Activity = All lines from the one containing "Given: Click the General" through the final line of the material below must appear exactly as they are, with nothing else.
+===+
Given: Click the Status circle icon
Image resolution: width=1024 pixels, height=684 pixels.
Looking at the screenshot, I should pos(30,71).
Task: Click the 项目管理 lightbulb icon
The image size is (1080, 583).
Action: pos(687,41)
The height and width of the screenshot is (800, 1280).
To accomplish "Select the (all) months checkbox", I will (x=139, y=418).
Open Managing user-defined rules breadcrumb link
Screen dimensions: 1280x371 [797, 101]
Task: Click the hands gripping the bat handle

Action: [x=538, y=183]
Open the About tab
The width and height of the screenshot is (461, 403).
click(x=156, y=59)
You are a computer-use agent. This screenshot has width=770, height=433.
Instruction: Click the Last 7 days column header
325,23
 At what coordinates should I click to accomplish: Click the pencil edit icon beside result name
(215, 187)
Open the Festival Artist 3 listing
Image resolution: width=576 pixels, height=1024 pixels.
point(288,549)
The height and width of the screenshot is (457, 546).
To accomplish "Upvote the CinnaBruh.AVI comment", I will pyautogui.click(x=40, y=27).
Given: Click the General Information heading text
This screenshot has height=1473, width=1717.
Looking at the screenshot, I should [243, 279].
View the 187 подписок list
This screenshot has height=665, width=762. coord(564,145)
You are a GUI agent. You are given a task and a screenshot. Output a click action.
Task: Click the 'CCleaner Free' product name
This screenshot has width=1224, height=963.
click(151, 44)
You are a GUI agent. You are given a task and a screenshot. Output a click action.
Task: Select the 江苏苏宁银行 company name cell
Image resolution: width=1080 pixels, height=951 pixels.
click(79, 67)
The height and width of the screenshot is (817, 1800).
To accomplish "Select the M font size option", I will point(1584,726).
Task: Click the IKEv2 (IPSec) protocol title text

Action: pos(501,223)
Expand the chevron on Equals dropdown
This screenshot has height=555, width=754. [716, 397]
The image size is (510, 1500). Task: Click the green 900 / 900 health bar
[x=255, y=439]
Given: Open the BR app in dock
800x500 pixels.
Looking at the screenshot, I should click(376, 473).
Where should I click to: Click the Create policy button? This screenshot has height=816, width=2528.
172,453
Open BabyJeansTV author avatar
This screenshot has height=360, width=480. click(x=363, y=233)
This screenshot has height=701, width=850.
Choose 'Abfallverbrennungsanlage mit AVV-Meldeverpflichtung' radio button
+===+
Result below =
Given: Click the General Information heading text
This screenshot has height=1473, width=1717.
Looking at the screenshot, I should [243, 279].
View the 187 подписок list
This screenshot has height=665, width=762. coord(564,145)
You are a GUI agent. You are given a task and a screenshot. Output a click action.
Task: Click the 'CCleaner Free' product name
This screenshot has width=1224, height=963.
click(151, 44)
You are a GUI agent. You are given a task and a screenshot. Output a click action.
Task: Select the 江苏苏宁银行 company name cell
Image resolution: width=1080 pixels, height=951 pixels.
click(79, 67)
The height and width of the screenshot is (817, 1800).
To accomplish "Select the M font size option", I will point(1584,726).
Task: Click the IKEv2 (IPSec) protocol title text

Action: pos(501,223)
Expand the chevron on Equals dropdown
This screenshot has height=555, width=754. [716, 397]
The image size is (510, 1500). Task: Click the green 900 / 900 health bar
[x=255, y=439]
Given: Open the BR app in dock
800x500 pixels.
Looking at the screenshot, I should click(376, 473).
Where should I click to: Click the Create policy button? This screenshot has height=816, width=2528.
172,453
Open BabyJeansTV author avatar
This screenshot has height=360, width=480. click(x=363, y=233)
This screenshot has height=701, width=850.
Choose 'Abfallverbrennungsanlage mit AVV-Meldeverpflichtung' radio button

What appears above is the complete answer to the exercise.